TEKS BACAAN.
------------------------------------------------------------------------

Mungkinkah Menghilangkan Biaya Politik Tinggi?

Ilustrasi/Istimewa

Semarang, Idola 92.6 FM – Biaya politik yang mahal menjadi salah satu hal yang turut berkontribusi pada mundurnya demokrasi di negeri ini. Karena biaya politik yang mahal—menjadi penghambat bagi orang-orang yang memiliki kualitas, kapasitas, dan integritas untuk terjun ke dalam bidang politik.

Untuk itu, dilansir dari Kompas.id (19/12), menurut Juru Bicara Tim Nasional Kampanye Capres-Cawapres Anies Baswedan-Muhaimin Iskandar, Muhammad Kholid, perlunya reformasi pembiayaan partai politik—sekaligus pembiayaan kontestasi politik. Pengaturan tentang pembatasan pemasukan (revenue) dan pengeluaran (spending)—diyakini akan menghadirkan kompetisi politik yang lebih fair. Selain juga dapat menghindarkan aktor-aktor politik dari jebakan oligarki kapitalistik.

------------------------------------------------------------------------

KUMPULAN TUGAS.
**1.** Menurut teks tentang biaya politik, orang-orang seperti apa yang terhambat terjun ke politik karena biayanya mahal? Sebutkan semua sifat yang dimiliki orang-orang itu.
**2.** Tuliskan lanjutan teks tentang biaya politik tinggi, mulai sesudah kalimat terakhirnya.
Data sesudah ini tidak dipakai sama sekali di sini.

CUPLIKAN DATA.
------------------------------------------------------------------------

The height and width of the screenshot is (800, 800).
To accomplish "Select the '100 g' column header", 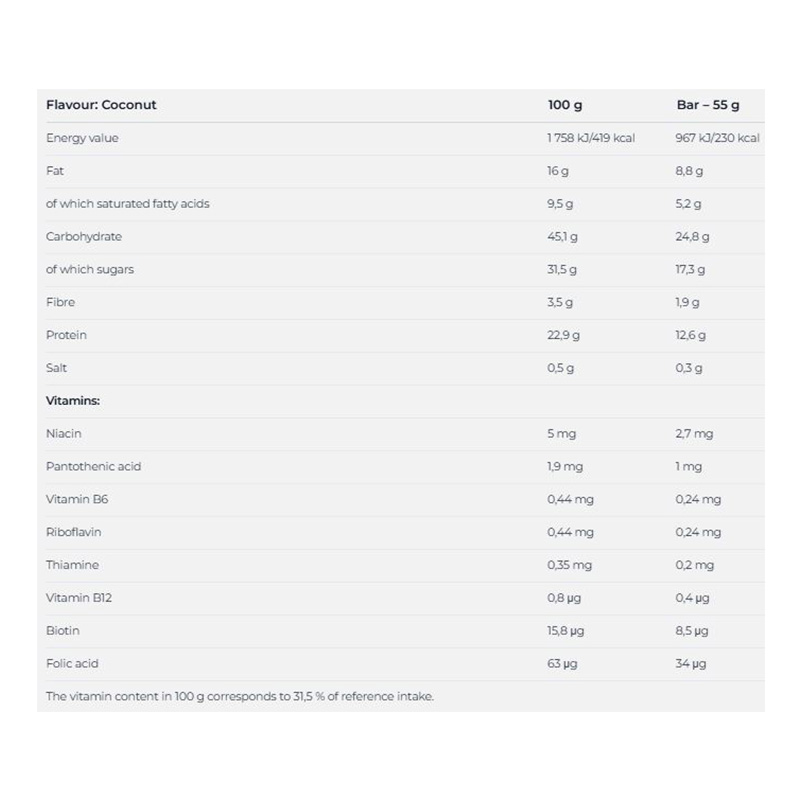I will click(x=565, y=105).
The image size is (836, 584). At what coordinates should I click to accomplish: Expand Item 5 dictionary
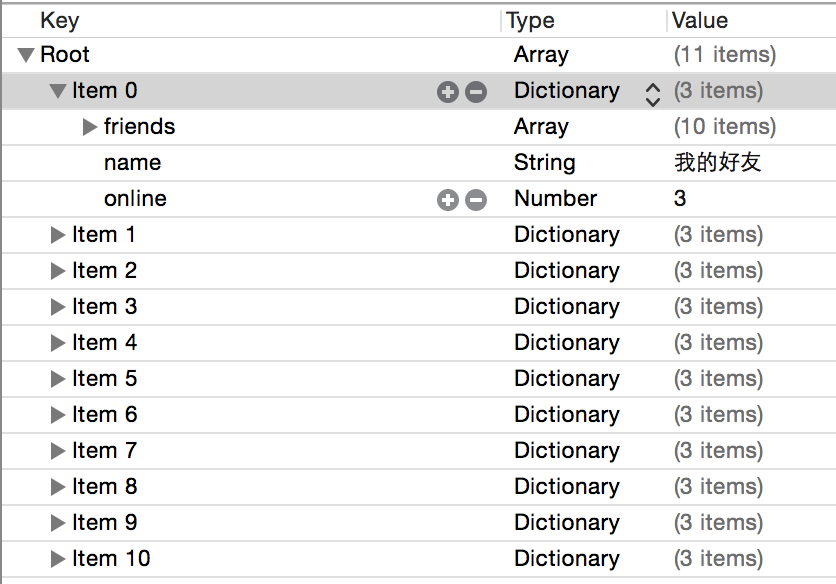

------------------------------------------------------------------------

HASIL AKHIR.
**1.** Kualitas, kapasitas, dan integritas.

**2.**
Demikian persoalan yang mengemuka dalam diskusi yang diselenggarakan LP3ES Minggu (17/12) lalu, menyikapi persoalan maraknya politik uang dalam kontestasi politik lima tahunan di Indonesia.

Mereka juga menyoroti bahwa saat ini telah terjadi regresi demokrasi. Ada hal-hal yang patut dikoreksi dalam sistem demokrasi yang berjalan saat ini—yang perlu dilakukan secara bersama-sama. Bukan hanya oleh masyarakat sipil melainkan juga unsur terpenting dalam demokrasi itu sendiri, yakni partai politik harus berkontribusi dalam upaya ini.

Lantas, apa sebenarnya yang membuat biaya politik tinggi? Dan, mungkinkah, memangkas biaya politik tinggi? Seberapa mendesak reformasi pembiayaan partai politik sekaligus pembiayaan kontestasi politik—dilakukan?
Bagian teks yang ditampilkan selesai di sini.